Given passage:
○ ○ ○ ○ ○ ○ ○
The Antelope Valley Partners for Health was separately awarded $749,801 to expand programs for children victimized as a result of the opioid crisis.

“President Trump has made ending the opioid crisis a priority for this administration, and under his leadership, the Department of Justice has taken historic action,” Attorney General Jeff Sessions said in a statement. “We are attacking this crisis from every angle—and we will not let up until we bring it to an end.”

More than 72,000 Americans died of drug overdoses in 2017, up from roughly 64,000 overdose deaths in 2016, and prescription and illegal opioids are the main driver of those deaths, according to the Centers for Disease Control and Prevention.

The administration’s plan includes money for prevention, treatment and enforcement and Sessions said it would help crime victims, children, families and first responders.

The DOJ said it has assigned more than 300 federal prosecutors and 400 DEA task force officers to fight the drug crisis in America, leading to criminal charges in 2017 against more than 3,000 defendants for trafficking in heroin, fentanyl or prescription drugs.

Operation Synthetic Opioid Surge is a new federal program aimed at reducing the supply of deadly synthetic opioids in high impact areas and the department has also developed a data analytics program to detect abuse by doctors and pharmacies.
○ ○ ○ ○ ○ ○ ○
Information shown:
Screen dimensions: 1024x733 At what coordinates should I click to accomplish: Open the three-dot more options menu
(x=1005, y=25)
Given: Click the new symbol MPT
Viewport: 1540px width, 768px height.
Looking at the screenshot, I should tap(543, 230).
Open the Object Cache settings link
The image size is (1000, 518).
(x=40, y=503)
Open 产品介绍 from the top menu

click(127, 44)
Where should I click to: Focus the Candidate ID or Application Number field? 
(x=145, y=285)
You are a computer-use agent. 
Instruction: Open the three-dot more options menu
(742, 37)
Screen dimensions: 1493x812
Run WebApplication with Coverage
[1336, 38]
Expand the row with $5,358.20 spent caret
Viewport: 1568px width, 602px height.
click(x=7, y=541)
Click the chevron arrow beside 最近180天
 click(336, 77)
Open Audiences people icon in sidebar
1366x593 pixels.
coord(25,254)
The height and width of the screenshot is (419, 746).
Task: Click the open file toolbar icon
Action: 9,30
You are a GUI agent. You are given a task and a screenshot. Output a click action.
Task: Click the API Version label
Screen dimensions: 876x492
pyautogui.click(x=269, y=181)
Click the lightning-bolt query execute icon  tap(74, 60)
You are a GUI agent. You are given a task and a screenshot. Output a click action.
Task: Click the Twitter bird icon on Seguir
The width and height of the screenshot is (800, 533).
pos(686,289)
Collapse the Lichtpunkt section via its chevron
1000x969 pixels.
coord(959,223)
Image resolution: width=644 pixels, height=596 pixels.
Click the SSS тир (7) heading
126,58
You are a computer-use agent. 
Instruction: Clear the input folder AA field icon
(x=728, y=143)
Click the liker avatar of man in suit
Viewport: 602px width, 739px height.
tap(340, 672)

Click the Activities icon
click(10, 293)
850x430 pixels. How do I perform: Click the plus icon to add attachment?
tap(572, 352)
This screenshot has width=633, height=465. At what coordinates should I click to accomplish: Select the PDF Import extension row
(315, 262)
○ ○ ○ ○ ○ ○ ○
Task prompt: Write the next part of the news passage on the Justice Department's opioid-crisis funding, beginning after its final sentence about the data analytics program.

Reply to the exercise:
In addition, the administration’s “Safe Prescribing Plan” mandates a 10 percent reduction in manufacturing quotas in 2019.

Both the rate and rate of increase of opioid overdose deaths is higher in the eastern half of the United States, with the highest rates of death in West Virginia, Ohio, New Hampshire, Pennsylvania and the District of Columbia, according to the latest available data on the CDC website from 2016.

Los Angeles County was granted $500,000 to support partnerships between first responders and treatment providers plus $870,000 to leverage information from public health and public safety databases to identify potential solutions.

Research by the county’s chief medical examiner-coroner, Dr. Jonathan Lucas, found that doctors receiving such a letter wrote nearly 10 percent fewer opioid prescriptions over a three-month period following notification.